Québec, le 22 mars 2013 – Les récentes révélations faites à la Commission sur l’octroi et la gestion des contrats publics dans l’industrie de la construction (commission Charbonneau) amènent le Directeur général des élections du Québec à s’adresser à des partis politiques provinciaux et municipaux pour les aviser que le remboursement de contributions non conformes pourra leur être demandé. Le DGE a expédié aujourd’hui des lettres en ce sens à trois partis provinciaux et neuf partis municipaux.

Par « contribution non conforme », on entend par exemple une somme versée à un parti politique par l’entremise d’un prête-nom. Plusieurs témoins entendus récemment à la commission Charbonneau ont admis avoir utilisé ce stratagème pour financer certains partis provinciaux et municipaux. Le DGE ne peut toutefois réclamer de remboursement immédiatement parce qu’il doit connaître précisément, au préalable, l’identité des donateurs, le montant des contributions, ainsi que le moment où elles ont été versées au parti politique.

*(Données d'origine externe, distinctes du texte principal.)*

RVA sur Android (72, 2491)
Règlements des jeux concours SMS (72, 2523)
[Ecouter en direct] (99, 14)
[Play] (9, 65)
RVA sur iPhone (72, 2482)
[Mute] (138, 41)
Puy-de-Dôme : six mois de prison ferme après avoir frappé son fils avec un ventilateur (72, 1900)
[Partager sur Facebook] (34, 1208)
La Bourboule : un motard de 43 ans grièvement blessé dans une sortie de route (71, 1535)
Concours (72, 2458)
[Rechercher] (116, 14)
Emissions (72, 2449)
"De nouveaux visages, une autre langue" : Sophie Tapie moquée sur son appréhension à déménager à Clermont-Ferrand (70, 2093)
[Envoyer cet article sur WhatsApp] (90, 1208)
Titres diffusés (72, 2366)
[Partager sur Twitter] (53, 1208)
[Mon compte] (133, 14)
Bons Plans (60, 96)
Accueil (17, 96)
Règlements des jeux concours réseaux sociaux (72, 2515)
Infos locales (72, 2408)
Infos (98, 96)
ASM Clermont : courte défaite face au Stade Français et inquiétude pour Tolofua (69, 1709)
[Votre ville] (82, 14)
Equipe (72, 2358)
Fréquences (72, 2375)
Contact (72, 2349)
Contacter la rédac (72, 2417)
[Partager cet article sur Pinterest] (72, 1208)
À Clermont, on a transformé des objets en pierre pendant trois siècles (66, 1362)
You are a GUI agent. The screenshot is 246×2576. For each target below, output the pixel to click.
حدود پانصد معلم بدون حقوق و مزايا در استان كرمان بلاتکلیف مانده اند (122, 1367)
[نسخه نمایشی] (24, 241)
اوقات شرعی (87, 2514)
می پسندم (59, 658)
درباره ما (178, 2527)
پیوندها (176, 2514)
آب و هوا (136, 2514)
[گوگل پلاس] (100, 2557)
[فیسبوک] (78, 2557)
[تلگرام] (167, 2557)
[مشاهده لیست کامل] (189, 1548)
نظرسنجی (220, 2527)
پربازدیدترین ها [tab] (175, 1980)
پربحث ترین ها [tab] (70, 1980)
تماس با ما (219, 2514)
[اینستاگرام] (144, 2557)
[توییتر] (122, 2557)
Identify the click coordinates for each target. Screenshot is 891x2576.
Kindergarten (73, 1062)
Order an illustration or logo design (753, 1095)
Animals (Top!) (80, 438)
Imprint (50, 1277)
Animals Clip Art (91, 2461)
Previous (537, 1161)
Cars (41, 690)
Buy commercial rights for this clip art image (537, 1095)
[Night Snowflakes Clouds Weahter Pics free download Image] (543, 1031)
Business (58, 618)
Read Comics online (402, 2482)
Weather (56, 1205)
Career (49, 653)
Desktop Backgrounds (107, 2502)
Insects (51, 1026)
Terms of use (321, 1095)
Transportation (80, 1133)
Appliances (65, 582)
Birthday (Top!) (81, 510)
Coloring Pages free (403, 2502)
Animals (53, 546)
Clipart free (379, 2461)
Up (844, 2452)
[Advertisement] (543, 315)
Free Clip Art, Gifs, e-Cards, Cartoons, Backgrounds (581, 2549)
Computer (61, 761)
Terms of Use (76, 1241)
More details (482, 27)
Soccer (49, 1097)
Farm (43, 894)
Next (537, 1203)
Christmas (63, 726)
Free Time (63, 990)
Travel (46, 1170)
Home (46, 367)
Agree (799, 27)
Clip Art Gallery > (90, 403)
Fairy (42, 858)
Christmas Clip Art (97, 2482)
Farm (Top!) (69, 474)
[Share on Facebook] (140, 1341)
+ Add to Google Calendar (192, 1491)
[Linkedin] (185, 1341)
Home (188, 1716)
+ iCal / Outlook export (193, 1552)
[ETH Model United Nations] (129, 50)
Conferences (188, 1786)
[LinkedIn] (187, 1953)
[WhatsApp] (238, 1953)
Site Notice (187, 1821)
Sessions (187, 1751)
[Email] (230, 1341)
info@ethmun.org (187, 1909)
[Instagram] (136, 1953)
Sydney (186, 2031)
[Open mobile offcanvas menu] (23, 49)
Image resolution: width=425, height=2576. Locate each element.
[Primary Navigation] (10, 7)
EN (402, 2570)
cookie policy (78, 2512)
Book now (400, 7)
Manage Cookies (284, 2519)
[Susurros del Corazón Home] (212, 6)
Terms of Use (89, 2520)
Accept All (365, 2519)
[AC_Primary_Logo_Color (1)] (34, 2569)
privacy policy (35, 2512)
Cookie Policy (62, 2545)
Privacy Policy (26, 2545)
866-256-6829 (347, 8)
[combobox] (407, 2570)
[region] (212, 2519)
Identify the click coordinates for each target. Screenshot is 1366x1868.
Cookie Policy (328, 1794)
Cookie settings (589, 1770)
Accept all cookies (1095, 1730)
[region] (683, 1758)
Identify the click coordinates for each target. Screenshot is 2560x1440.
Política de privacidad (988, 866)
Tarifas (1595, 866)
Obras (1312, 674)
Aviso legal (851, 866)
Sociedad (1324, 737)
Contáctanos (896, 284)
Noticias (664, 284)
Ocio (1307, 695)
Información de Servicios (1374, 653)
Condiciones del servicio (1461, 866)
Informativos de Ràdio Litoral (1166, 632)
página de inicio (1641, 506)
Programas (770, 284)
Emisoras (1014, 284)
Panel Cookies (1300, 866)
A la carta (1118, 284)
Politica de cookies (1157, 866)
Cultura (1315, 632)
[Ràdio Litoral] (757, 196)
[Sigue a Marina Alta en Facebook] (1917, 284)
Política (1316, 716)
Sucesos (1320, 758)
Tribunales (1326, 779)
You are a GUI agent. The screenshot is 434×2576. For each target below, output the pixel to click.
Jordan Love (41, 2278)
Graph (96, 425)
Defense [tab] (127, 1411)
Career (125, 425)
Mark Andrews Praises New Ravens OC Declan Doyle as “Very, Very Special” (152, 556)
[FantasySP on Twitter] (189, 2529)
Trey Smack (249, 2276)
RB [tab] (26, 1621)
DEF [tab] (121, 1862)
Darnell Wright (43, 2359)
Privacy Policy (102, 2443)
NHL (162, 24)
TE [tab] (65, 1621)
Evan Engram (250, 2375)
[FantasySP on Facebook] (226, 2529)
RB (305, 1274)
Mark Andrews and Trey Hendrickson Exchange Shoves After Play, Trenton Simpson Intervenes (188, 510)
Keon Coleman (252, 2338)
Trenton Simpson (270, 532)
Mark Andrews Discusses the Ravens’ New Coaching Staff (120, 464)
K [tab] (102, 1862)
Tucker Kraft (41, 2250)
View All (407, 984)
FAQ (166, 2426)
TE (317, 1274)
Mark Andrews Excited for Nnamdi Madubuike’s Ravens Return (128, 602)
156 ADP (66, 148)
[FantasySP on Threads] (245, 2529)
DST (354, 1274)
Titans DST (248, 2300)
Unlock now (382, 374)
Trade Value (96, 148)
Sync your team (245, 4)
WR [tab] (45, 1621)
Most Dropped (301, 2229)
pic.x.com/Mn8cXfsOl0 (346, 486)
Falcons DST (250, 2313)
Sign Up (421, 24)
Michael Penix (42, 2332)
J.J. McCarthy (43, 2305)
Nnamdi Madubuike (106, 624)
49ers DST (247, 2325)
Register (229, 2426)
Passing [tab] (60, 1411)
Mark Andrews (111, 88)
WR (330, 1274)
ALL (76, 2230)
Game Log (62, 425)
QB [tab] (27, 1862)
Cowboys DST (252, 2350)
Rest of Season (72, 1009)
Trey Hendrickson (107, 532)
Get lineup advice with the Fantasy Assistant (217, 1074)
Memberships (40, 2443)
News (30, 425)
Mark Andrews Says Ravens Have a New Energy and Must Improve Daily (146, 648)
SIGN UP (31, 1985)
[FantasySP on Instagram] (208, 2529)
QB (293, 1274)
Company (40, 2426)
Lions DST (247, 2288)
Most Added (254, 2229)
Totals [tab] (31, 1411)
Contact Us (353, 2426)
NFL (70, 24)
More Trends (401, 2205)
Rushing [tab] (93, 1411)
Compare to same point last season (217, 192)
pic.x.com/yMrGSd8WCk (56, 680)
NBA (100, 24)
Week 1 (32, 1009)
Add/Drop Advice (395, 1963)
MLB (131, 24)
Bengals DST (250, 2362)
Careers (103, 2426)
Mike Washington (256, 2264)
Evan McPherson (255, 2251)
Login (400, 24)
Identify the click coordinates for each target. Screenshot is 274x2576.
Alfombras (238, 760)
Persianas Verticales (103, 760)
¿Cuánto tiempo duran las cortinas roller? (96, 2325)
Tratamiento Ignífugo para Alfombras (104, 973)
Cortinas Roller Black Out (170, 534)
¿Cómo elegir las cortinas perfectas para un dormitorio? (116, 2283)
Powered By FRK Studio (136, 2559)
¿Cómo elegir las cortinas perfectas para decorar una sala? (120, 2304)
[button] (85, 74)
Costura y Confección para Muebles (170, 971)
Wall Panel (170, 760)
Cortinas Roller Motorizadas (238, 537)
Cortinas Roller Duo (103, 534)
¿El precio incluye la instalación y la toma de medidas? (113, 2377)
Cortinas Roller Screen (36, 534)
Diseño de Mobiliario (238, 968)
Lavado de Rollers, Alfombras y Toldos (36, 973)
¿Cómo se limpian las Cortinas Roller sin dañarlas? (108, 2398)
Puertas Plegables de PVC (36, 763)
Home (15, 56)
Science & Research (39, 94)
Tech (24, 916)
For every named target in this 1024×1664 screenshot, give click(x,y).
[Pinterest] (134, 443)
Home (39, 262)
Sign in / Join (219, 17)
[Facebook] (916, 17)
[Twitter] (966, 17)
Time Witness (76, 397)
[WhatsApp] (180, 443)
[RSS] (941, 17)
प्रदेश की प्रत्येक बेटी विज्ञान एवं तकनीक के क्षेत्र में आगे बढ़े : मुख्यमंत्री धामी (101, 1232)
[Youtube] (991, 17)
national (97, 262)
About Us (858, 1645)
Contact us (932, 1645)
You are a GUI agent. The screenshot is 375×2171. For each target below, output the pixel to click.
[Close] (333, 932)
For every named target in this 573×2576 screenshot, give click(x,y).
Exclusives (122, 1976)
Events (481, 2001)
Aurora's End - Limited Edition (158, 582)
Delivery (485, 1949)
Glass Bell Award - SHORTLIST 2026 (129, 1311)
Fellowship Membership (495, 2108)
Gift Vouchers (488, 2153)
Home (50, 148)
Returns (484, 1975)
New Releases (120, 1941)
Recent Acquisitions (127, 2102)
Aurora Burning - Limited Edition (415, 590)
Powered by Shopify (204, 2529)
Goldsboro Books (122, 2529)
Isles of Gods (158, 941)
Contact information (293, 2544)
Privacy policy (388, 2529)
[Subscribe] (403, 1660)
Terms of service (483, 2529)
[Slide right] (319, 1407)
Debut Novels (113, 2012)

Dans le cas où des contributions sont remboursées par un parti, la loi prévoit ce qu’il en adviendra. La Loi électorale, où l’on trouve les règles sur le financement des partis provinciaux, stipule que les sommes sont ensuite acheminées au ministre des Finances. Un mécanisme semblable est prévu dans la Loi sur les élections et les référendums dans les municipalités. Dans ce cas, le montant de la contribution illégale est remis au trésorier de la municipalité pour être versé au fonds général de celle-ci. Autant au niveau provincial qu’au niveau municipal, les contributions versées il y a plus de cinq ans de la connaissance du fait n’ont pas à être remboursées.